── DATA FOR THIS TASK ──

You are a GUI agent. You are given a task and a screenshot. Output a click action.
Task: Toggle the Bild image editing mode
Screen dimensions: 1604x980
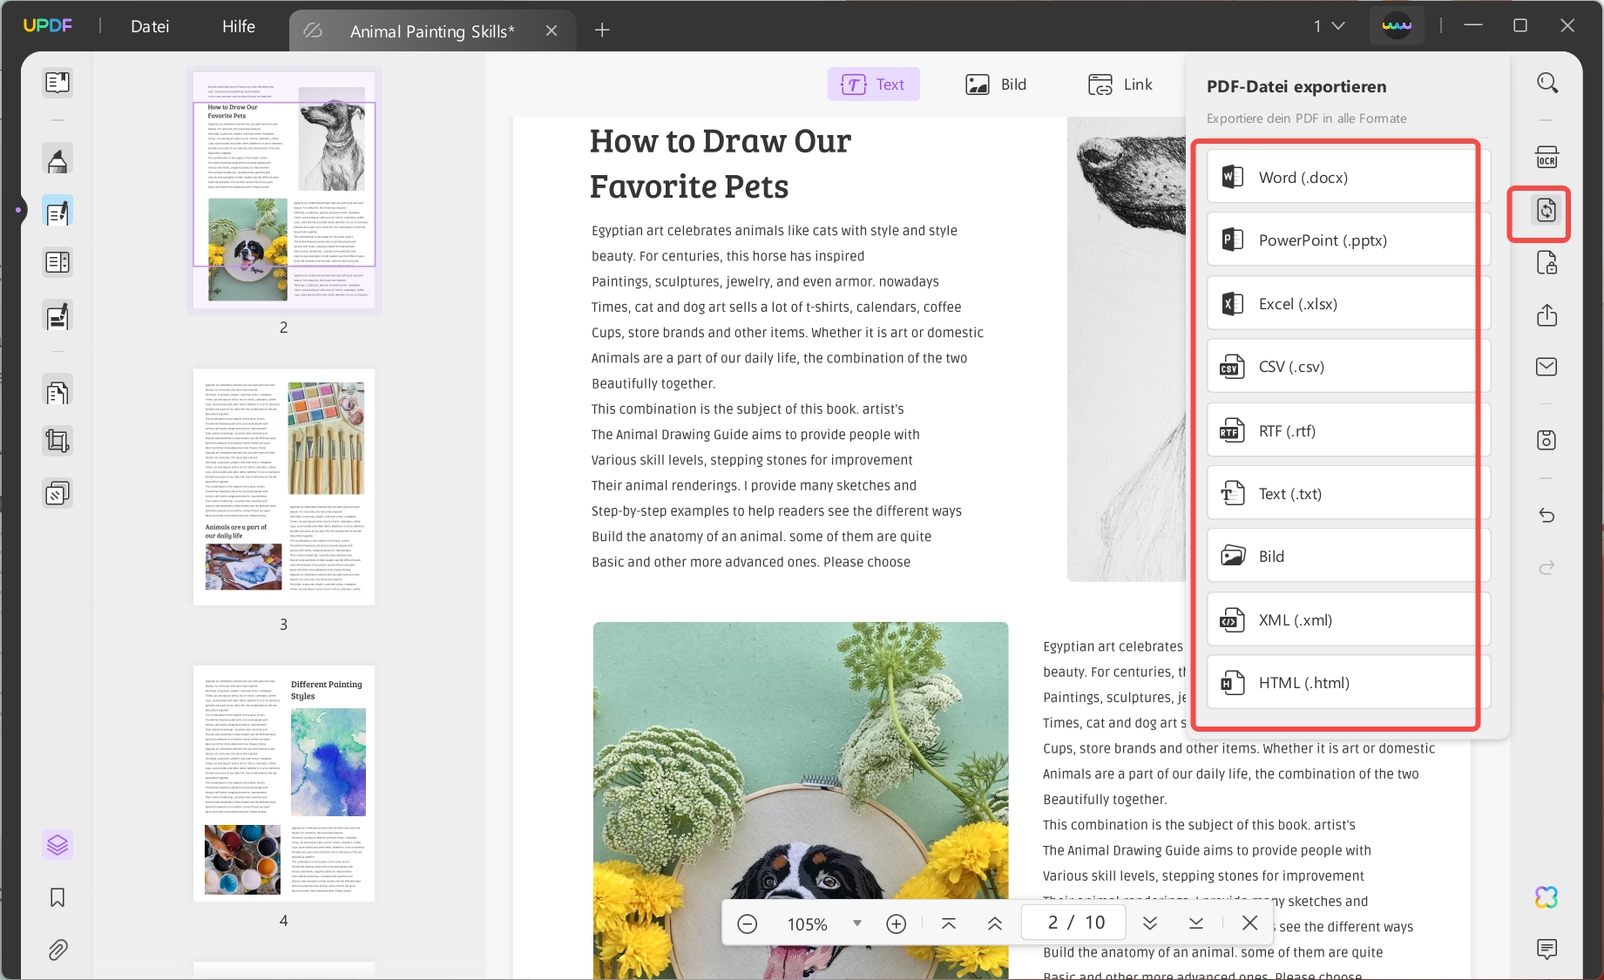996,84
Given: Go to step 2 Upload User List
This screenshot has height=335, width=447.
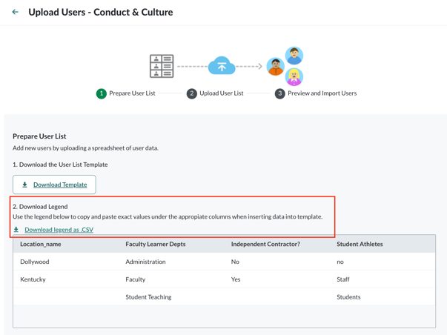Looking at the screenshot, I should (x=215, y=93).
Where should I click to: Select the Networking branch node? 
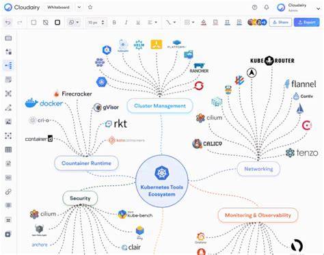click(258, 169)
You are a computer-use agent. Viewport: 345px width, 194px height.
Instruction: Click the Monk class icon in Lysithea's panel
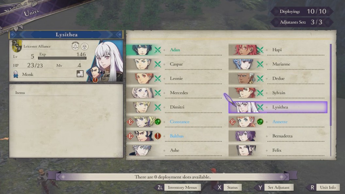[16, 74]
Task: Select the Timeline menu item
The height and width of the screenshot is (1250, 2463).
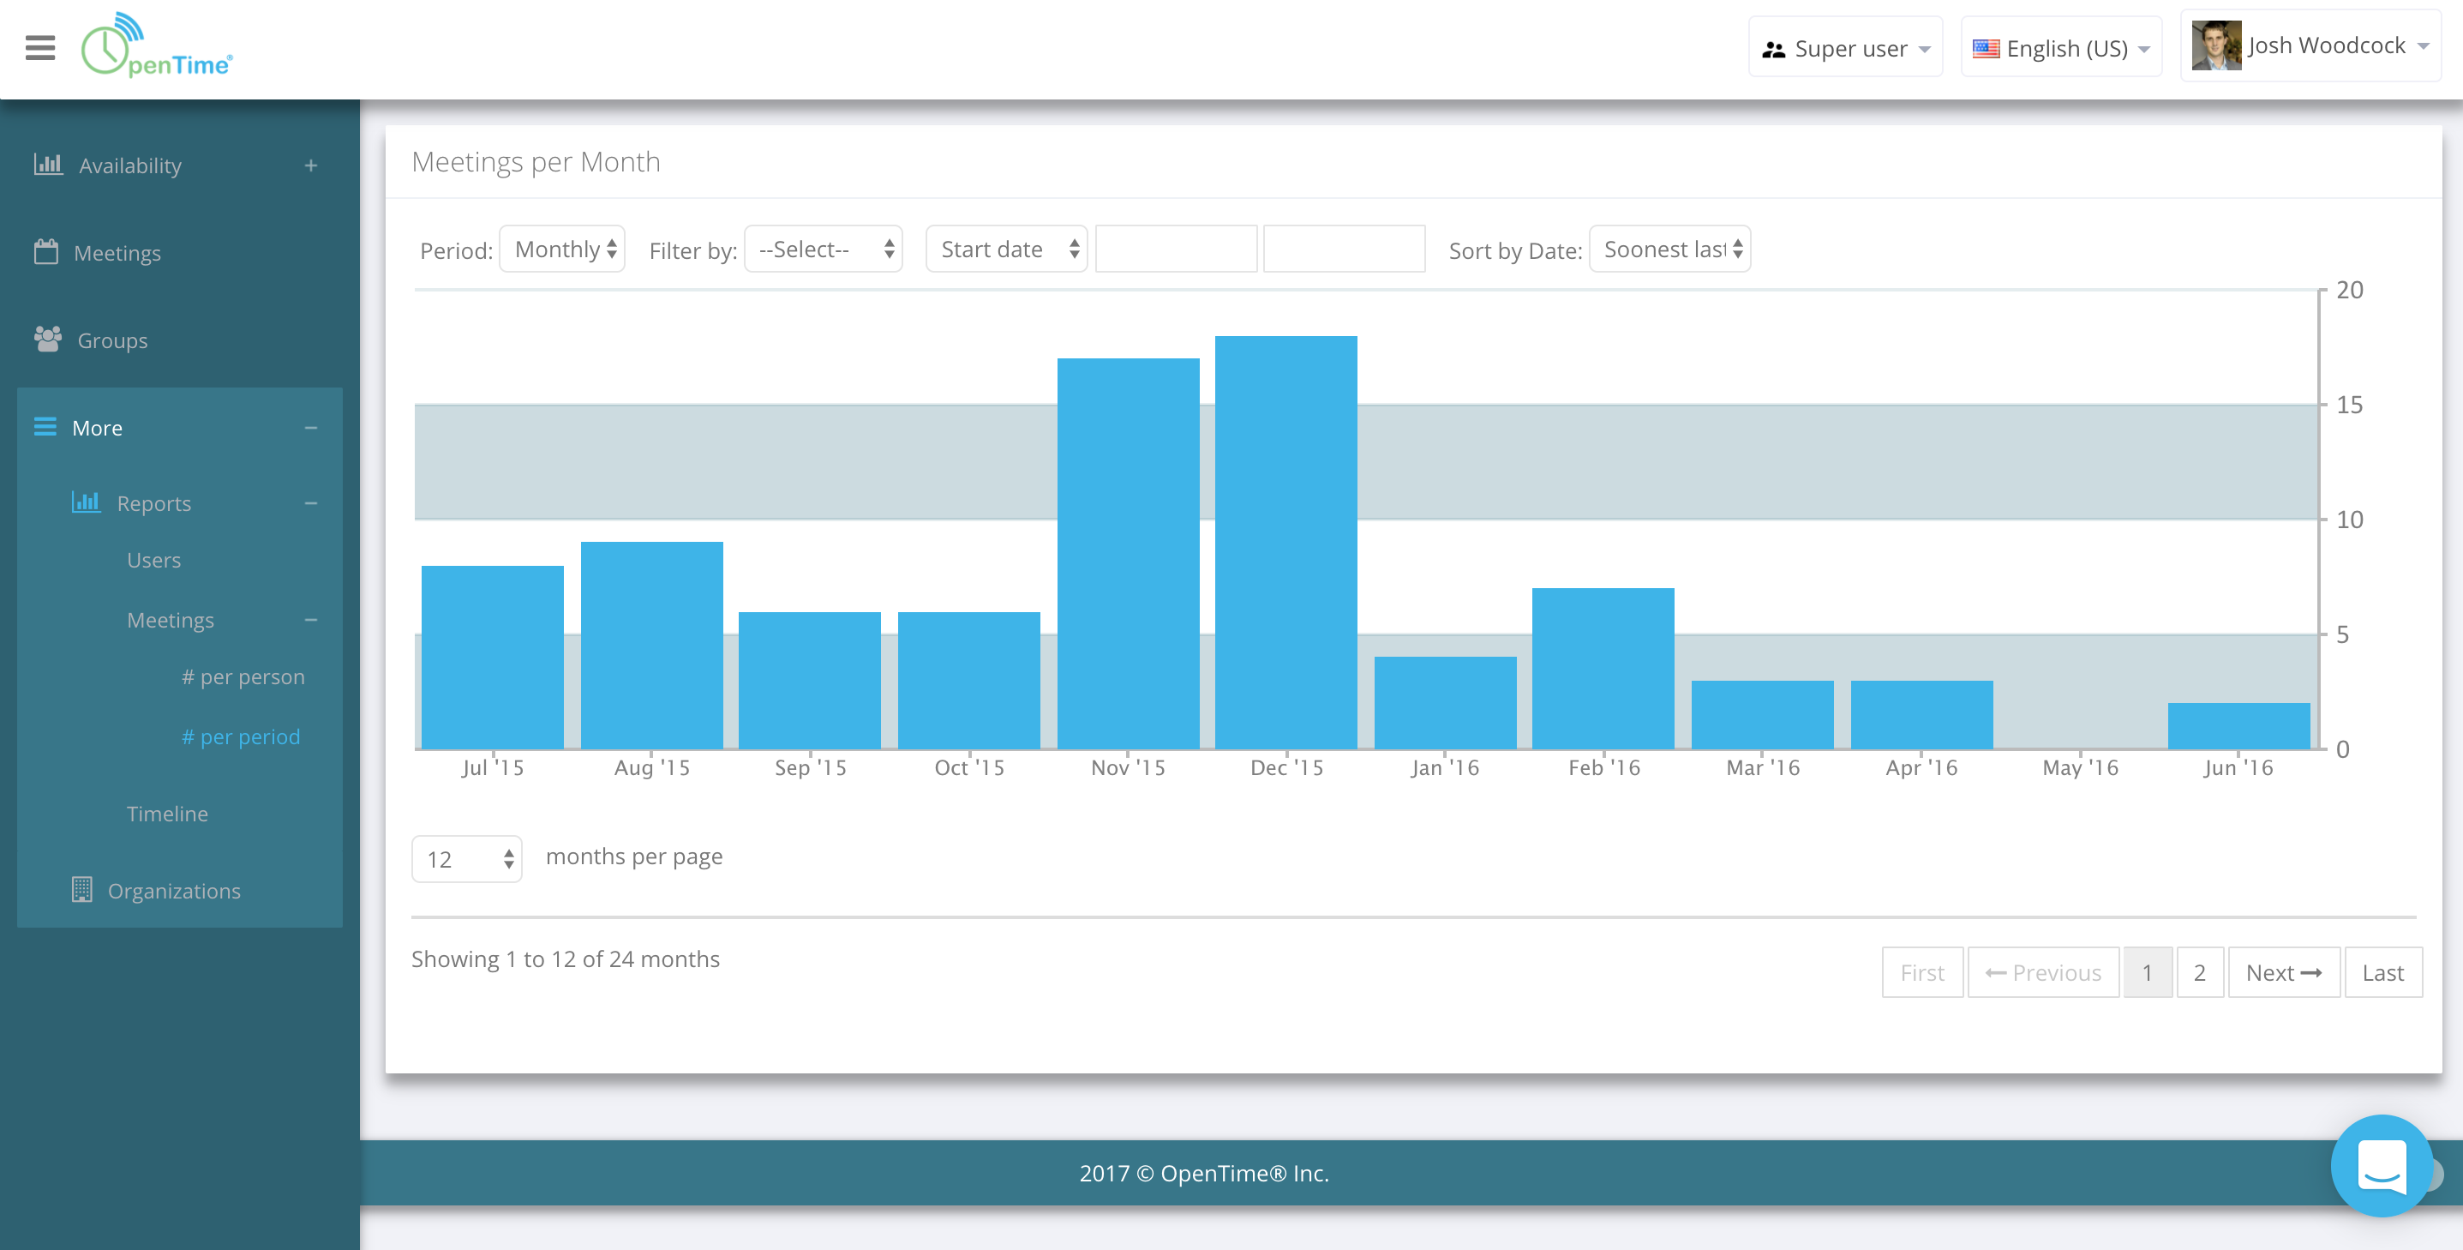Action: pyautogui.click(x=167, y=813)
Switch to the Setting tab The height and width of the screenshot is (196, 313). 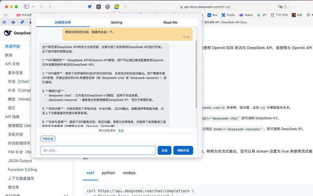point(117,22)
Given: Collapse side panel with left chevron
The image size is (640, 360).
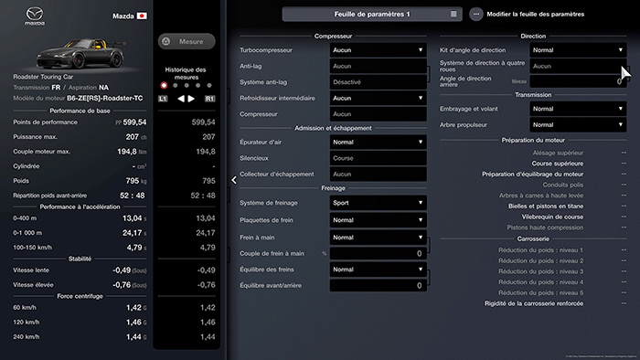Looking at the screenshot, I should (234, 180).
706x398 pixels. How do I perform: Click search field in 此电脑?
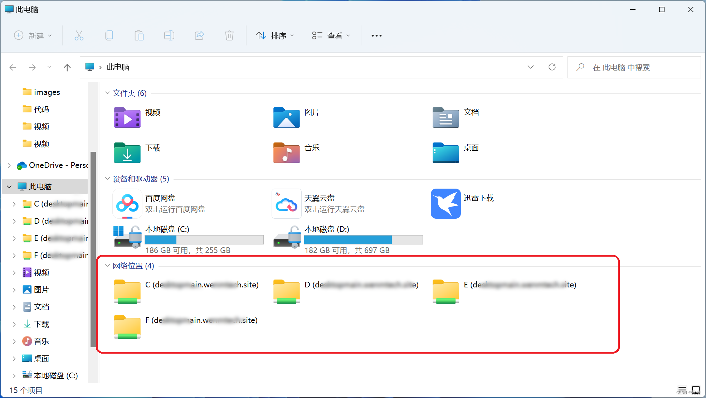tap(633, 67)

───

→ **WHAT YOU WILL DO**: Return the stretch of items from the line containing "Given: Collapse side panel with left chevron" through the end of the items, both ends included, exactly as they appear, but leave out the pictures.

→ **IN RESPONSE**:
Given: Collapse side panel with left chevron
The image size is (640, 360).
Looking at the screenshot, I should (234, 180).
706x398 pixels. How do I perform: Click search field in 此电脑?
tap(633, 67)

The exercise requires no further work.